The Hindu Scriptures: Perennial Sources of Wisdom

The scriptures in Hinduism are a multifarious collection representing the mundane and the esoteric, the everyday and the mystical.
This post was published on the now-closed HuffPost Contributor platform. Contributors control their own work and posted freely to our site. If you need to flag this entry as abusive, send us an email.

India is truly a phenomenon worth pondering over. It is not a mere expanse of square miles, it is a living, thriving entity forged by the will of countless millions and tempered by the wisdom of great sages.

Bharatvarsha, as this land was traditionally called, is truly ancient. Even when the Egyptians were raising the pyramids, India was an ancient and mature culture. A highly complex civilization had blossomed in the subcontinent and flourished for centuries.

Almost five millennia have rolled by. The Pharoahs' Egypt, Homer's Greece, Darius' Iran and Caesar's Rome are dead, having become relics for scholars and researchers. But India has stood the tides of time and is a living culture still. In this sense, India is unique. Conquerors have come and gone, unleashing brute force upon her, but the culture of this land has maintained an unbroken continuity across the centuries.

Perhaps one of the most enduring legacies are the ancient texts of this culture. The sacred traditions of the Vedas and still earlier spiritual processes constantly resonate in today's life. The Vedas, the Upanishads, the epics and the many non-sectarian practical volumes that were penned by the learned men of the past are still a matter of study today. For example, the Arthashastra, written 2,400 years ago, is a text on governance and empire-building and is no less potent and relevant today, as it was when Chanakya, its author, helped Chandragupta Maurya craft and rule one of the largest empires in Indian history. Business managers and corporate leaders in India still swear by and quote passages from this and its sister text, the Chanakya Niti.

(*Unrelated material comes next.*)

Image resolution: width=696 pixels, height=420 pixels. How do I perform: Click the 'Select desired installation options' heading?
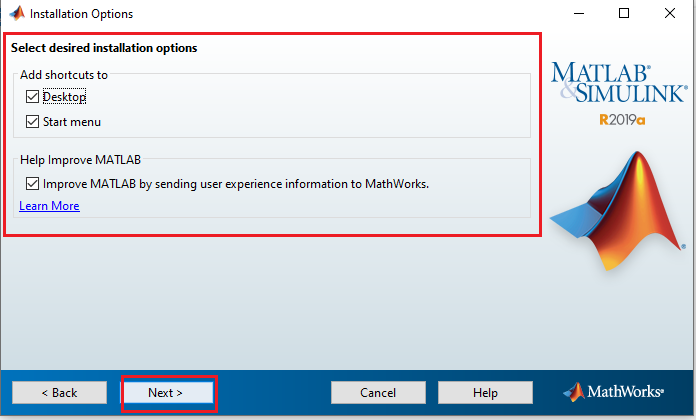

Similarly, the epics, the Mahabharata and Ramayana, and the section of the Mahabarata that has become the Bhagavad Gita, are still widely read and known today. The Gita presents a religious, philosophic and ethical system of unparalleled depth. Like the sun, it carries a message of new life, infusing and stimulating the body, mind and soul with its transformative verses.

But it is the Upanishads that are the pinnacle of Indian philosophical thought and logic. The Upanishads were composed between 800 and 450 BC. They are the fruition of many discussions and debates between the sages of the past and their students. In fact, the word "Upanishad" literally means "to sit down near" and indicates that these were texts created as a result of students listening to and imbibing knowledge from their Gurus or masters. The Upanishads are called the "listened to" texts or shrutis. They represent the spiritual quest that was the hallmark of this age, when the primary goal of an individual was mukti or liberation from the bondages of life.

The scriptures in Hinduism are thus a multifarious collection representing the mundane and the esoteric, the everyday and the mystical. They form a perennial source of wisdom for Hindus today, who unknowingly draw on them through the cultural thread embedded in their psyche and way of life. Through these scriptures and the colorful tapestry that is Indian culture, the ancient sages of the past, whether Gautama the Buddha, Kautilya, Patanjali or Panini are living influences even today.